▶ Explore the material
**1.** List every word or phrase that the passage on God's image puts inside quotation marks.
**2.** In the passage on God's image, which Genesis verses do Christians wish to harmonize with the rest of the bible?
**3.** Carry on the passage about God's image from its last sentence, in the same voice.

Provided passage section start

As Christians, we believe that God created us in His image.
 There were no other words the Hebrew author could have chosen to express the idea that we physically resemble god.  This whole business of the image of god being "freewill" is total bullshit.  The god of the early parts of the OT was physical even if also invisible.  Christians only insist that "divine image =  freewill/conscience" for no other reason than because they wish to harmonize Genesis 1:26-27 with the rest of the bible, which says god cannot be likened to anything on earth.  But a more objective approach is to ask what the original biblical words for "image" and "likeness" meant in their own limited contexts.  Jehovah Witnesses also like to use scripture to interpret scripture, but that obviously doesn't benefit them in the least, as all they end up doing is justifying their own heretical theology thereby,  so its pretty safe to say that grammar and immediate context are paramount, while biblical inerrancy (i.e., scripture interprets scripture) does not deserve to be exalted in our mind to the status of governing hermeneutic, given that Christians are disagreed about whether it is biblical, and if so, what version is correct.

Provided passage section end
Records supplied section start

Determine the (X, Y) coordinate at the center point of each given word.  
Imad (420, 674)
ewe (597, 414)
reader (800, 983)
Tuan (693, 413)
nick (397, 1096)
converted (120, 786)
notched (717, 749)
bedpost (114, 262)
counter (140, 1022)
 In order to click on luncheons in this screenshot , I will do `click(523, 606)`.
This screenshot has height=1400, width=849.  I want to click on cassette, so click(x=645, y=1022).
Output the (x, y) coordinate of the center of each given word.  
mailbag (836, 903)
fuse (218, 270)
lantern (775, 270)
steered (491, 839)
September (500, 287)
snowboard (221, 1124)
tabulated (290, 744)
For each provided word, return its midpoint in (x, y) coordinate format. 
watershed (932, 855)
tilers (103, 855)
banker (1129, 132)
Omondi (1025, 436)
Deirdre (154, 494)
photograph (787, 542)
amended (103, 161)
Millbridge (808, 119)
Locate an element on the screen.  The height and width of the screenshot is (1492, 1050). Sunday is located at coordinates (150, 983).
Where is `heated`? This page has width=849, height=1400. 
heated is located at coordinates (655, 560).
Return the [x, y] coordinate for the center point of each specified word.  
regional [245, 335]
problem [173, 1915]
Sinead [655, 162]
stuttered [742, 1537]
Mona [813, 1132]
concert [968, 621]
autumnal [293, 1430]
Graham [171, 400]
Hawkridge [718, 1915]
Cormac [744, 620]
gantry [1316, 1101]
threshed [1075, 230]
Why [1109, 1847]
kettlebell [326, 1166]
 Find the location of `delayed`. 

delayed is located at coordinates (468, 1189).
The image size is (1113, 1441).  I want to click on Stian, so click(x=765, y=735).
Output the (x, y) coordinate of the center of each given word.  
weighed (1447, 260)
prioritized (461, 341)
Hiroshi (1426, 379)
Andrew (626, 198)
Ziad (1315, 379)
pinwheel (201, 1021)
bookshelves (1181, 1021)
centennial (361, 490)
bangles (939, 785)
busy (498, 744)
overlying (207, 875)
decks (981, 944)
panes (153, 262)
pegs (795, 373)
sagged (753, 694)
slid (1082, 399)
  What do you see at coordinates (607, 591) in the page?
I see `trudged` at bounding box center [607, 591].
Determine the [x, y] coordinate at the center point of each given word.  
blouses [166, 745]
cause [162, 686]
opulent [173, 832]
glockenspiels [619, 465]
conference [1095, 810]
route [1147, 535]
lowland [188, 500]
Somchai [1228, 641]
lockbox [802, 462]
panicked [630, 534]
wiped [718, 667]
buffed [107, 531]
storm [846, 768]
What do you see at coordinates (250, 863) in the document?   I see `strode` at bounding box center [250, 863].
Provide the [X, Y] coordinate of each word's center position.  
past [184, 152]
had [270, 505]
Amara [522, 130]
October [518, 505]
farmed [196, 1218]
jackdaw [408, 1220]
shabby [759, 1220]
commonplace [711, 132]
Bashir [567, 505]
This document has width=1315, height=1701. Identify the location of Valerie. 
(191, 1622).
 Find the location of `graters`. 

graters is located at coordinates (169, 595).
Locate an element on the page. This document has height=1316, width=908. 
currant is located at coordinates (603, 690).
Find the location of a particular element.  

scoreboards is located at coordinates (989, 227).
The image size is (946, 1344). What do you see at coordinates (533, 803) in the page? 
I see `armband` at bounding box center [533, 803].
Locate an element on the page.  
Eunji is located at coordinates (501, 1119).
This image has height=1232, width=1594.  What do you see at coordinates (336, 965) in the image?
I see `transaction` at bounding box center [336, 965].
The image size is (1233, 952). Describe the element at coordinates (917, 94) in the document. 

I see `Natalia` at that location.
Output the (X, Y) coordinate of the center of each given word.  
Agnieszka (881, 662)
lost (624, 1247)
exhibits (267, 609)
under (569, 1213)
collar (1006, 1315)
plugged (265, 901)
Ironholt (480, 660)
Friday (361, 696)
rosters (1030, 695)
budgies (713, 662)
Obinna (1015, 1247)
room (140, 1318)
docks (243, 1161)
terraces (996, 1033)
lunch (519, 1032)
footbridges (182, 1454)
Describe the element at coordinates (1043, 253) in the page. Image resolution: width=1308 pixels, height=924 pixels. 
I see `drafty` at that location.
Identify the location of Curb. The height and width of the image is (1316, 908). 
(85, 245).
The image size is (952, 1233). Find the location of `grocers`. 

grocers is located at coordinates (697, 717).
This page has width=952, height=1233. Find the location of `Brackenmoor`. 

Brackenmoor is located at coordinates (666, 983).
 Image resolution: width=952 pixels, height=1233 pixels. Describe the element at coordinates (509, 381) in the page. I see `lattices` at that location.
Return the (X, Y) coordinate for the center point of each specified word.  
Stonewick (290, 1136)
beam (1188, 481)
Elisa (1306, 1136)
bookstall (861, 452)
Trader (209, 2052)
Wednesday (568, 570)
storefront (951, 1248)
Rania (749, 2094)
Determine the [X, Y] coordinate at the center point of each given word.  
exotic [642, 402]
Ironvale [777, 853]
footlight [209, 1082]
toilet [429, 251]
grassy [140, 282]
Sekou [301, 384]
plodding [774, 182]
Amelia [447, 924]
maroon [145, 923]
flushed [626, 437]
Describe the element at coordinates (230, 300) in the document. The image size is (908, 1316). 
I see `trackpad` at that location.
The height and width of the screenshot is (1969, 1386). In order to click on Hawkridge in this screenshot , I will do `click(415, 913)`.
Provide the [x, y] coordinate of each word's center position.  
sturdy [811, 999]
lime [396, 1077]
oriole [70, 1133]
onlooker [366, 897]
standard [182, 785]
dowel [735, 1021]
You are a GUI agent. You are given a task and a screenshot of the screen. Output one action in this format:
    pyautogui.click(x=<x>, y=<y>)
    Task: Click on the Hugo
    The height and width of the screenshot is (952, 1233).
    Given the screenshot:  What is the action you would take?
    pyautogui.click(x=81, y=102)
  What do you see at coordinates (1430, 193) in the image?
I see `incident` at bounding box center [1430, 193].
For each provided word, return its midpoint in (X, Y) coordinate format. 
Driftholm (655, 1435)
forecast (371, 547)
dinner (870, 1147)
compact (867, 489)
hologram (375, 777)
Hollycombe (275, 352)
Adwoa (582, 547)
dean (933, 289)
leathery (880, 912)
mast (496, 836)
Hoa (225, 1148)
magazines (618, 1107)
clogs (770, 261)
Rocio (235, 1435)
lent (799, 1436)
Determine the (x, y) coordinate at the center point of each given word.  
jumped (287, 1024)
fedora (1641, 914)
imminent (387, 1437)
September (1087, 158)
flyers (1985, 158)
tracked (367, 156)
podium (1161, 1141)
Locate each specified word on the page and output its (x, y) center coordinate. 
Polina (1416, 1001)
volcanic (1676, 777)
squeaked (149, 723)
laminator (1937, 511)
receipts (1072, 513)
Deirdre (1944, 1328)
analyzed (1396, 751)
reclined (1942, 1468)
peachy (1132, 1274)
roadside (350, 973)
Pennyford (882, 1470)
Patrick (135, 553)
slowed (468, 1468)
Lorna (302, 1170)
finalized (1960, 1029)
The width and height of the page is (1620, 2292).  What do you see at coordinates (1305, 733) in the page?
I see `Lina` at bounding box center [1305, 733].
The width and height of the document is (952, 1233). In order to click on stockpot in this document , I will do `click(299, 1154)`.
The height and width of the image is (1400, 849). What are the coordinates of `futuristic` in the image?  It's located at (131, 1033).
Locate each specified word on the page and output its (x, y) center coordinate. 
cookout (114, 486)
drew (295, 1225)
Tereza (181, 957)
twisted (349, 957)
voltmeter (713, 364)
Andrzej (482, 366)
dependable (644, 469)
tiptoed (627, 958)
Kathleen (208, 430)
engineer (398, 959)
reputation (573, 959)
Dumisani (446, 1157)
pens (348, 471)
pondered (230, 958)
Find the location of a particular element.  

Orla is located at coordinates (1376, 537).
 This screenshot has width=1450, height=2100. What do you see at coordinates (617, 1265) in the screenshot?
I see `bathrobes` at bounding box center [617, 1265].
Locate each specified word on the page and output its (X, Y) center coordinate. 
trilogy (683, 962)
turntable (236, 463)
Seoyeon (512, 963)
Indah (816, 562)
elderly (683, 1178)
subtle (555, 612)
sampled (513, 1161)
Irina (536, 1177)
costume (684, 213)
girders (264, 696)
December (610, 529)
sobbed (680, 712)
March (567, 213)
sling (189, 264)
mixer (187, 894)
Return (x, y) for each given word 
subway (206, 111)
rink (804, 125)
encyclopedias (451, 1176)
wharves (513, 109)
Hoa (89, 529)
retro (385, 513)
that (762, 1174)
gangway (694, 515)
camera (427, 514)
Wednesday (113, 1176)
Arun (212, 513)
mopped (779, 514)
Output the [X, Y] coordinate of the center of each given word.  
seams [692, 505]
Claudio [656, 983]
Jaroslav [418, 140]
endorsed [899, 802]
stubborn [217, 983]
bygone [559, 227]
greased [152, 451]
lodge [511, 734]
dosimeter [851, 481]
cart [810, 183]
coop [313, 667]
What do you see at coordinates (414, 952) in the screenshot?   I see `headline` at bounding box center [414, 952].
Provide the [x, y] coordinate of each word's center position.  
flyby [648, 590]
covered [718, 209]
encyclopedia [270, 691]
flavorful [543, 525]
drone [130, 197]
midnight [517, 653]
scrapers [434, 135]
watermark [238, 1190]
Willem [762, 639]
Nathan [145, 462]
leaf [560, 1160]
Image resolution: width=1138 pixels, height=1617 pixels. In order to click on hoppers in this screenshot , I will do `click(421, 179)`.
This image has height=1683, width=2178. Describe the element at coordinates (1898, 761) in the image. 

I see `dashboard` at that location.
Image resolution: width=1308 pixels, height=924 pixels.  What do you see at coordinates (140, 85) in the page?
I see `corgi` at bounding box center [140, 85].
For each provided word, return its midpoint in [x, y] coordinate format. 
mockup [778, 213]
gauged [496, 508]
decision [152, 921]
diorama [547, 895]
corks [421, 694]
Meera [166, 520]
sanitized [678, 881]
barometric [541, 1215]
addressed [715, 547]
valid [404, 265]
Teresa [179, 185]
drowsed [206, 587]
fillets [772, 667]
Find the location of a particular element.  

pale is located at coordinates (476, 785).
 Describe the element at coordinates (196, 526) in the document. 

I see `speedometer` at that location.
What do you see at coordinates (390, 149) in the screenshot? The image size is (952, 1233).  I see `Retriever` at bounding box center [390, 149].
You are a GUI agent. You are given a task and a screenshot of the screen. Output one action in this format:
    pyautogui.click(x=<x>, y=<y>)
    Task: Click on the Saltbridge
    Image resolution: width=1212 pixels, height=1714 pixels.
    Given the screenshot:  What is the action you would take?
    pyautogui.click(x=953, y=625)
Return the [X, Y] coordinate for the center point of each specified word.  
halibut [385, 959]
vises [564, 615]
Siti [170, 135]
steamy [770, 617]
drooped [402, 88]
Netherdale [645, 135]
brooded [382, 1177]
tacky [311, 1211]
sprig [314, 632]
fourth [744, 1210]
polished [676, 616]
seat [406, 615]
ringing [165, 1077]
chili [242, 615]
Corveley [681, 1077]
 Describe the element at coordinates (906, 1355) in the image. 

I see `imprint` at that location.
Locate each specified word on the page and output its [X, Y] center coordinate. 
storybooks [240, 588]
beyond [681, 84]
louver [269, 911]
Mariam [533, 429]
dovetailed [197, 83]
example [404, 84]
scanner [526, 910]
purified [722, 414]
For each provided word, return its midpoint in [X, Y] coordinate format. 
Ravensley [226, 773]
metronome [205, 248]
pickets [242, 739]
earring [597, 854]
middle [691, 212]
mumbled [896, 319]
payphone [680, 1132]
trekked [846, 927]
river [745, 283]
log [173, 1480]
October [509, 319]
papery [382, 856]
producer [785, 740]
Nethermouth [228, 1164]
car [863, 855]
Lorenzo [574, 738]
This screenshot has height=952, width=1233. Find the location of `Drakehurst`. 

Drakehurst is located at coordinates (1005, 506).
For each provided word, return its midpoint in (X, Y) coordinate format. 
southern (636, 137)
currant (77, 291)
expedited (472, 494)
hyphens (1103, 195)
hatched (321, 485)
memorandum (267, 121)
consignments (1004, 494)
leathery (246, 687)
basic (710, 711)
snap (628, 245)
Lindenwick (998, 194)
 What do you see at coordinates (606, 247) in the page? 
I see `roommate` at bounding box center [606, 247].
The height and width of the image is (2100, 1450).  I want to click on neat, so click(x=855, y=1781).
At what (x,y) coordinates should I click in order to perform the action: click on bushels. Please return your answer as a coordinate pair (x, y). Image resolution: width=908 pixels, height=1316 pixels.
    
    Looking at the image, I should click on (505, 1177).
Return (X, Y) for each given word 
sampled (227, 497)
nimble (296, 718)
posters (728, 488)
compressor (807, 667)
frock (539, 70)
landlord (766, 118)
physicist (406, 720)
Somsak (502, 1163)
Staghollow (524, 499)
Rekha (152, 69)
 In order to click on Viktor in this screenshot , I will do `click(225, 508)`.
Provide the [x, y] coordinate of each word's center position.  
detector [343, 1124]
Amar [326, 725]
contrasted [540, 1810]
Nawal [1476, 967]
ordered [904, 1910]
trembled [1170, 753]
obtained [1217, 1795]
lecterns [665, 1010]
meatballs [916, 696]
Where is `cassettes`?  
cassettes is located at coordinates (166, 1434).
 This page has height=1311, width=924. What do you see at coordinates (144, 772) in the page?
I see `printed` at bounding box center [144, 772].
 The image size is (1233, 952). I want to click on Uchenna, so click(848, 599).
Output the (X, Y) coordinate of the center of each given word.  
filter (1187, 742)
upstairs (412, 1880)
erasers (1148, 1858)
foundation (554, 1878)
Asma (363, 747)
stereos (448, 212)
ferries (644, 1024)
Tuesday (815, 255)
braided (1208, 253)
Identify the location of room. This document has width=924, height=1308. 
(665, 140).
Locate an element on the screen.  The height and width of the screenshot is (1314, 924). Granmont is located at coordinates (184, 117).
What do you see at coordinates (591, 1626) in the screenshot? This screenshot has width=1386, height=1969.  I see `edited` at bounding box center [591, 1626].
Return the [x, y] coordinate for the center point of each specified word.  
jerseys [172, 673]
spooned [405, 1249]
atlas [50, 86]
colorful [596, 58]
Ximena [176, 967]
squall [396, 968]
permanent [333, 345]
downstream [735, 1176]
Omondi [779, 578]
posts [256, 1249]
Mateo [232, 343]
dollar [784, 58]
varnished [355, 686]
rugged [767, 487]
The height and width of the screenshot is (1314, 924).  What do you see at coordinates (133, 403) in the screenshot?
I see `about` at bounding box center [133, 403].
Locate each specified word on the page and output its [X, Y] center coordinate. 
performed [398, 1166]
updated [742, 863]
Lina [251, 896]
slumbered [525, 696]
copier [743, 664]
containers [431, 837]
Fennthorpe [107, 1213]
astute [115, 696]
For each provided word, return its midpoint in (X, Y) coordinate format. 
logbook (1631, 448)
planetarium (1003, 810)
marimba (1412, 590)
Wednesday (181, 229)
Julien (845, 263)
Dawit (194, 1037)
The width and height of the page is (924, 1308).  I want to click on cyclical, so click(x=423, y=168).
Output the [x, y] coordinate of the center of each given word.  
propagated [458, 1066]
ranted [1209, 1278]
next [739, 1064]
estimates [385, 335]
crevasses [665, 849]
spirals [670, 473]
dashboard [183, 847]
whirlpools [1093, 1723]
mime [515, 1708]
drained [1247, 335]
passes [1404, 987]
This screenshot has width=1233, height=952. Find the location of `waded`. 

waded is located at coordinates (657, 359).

Records supplied section end

▶ Solved problems
**1.**
"freewill"
"divine image =  freewill/conscience"
"image"
"likeness"

**2.** Genesis 1:26-27.

**3.**
 We have the freedom to love and we are eternal creatures who will live beyond our short existence on earth. Our free agency allows us to love and perform acts of kindness, and our eternal life provides the context for God to deal justly with those who choose to hate and perform acts of evil. God will do something to stop evil, immoral behavior, He is powerful enough to stop evil completely, and He does care about justice. But as an Eternal Being, He has the ability to address the issue on an eternal timeline.
 The modern Christian notion about God being "eternal" is contradicted by every biblical description of heaven, which asserts things going on there, with God, in a way that necessarily presupposes the same degree of temporal progression of events that exists on earth.  This idea that your god lives in some eternal "now" that is fundamentally different than the "time" dimension we live in, is not biblical.
It’s not that God has failed to act; it’s simply that He has not chosen to act yet.
 The more biblical answer is that horrific evils occur because God causes them to happen, see Deut. 28:63.  Read everything between vv. 15-63, then you tell me that anybody who causes parents to eat their own kids, is "good". 
  1 John 4:7-8 Beloved, let us love one another, for love is from God; and everyone who loves is born of God and knows God. The one who does not love does not know God, for God is love.
 This biblical logic is faulty, because according to the bible many of those who do not love, lack that love precisely because God wanted it that way:  David hates idoloters themselves, not just their idolatry, in Psalm 31:6, and god forbids the Israelites from doing anything nice for certain other people in Deut.23:6.
Compared to eternity, this temporal, earthly existence is but a vapor, created by good God to be a wonderful place where love is possible for those who choose it.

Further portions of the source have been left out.